From Park Manager, Dan Gronseth

Nearly three decades ago as a Park Ranger, I met a woman in her early 90s who said she had been born and raised in South Mountain Park from the turn of the century until she was seven-years-old. It turns out she was born in a hospital in town, but lived in the park along Summit Road. Her father ran the Max-Delta Mine, which was a combination of several mining claims and eventually became a fairly large operation.

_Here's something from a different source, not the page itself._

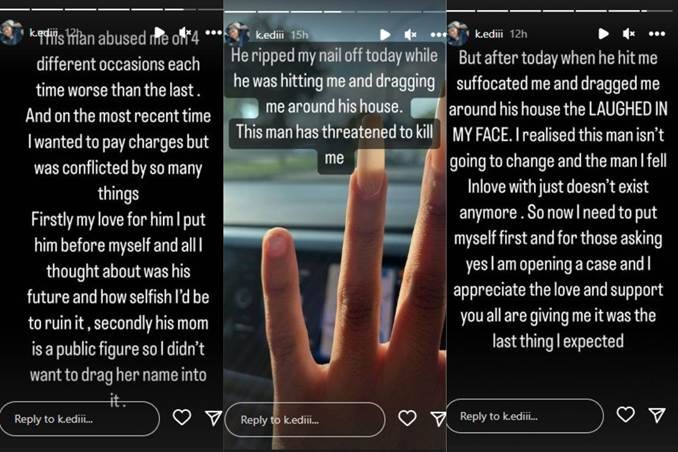
Task: Play the middle story posted 15h ago
Action: click(385, 35)
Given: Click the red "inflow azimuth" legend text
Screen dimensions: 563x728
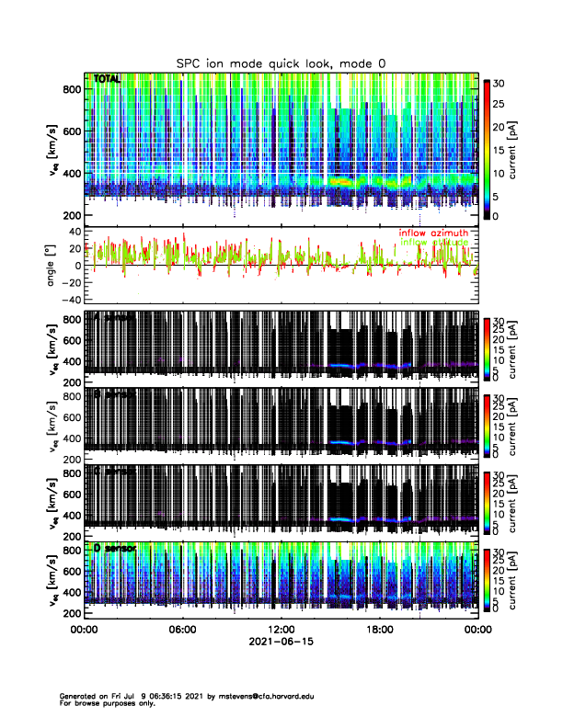Looking at the screenshot, I should pyautogui.click(x=432, y=233).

She showed me where the house stood, pointed out where the large mess hall had been and how they fed the workers from the mine. Miners were paid at the mess hall on a weekly basis and often went into town to spend some (or all) of their pay. One of the stops along the way would have likely been at Scorpion Gulch for a soda or snack, and maybe one would toss a coin into the wishing well with hopes of finding their fortune – or true love.

She was too young to remember a lot of her time in the park, but she knew the stories well from her father and older brother. One she told me was a time her father was with some investors giving them a tour of the mine. The elevator shaft went down on one side of the road, and most of the operations were on the other side. They would go down a story or two and make their way across the road underground. On the way down, her father’s hand got caught in the cable, pinching two of his fingers against the lift. He yelled at the men he was with to cut off his fingers, but they didn’t have the mettle to do it. He took his own knife with his free hand and cut off his fingers, enabling them to return back to the top and get proper care.

A few weeks later I received a few copies of photographs she had of the house and the mine from when she had lived there. Until that meeting, I had no idea there had been a proper house so deep within the park.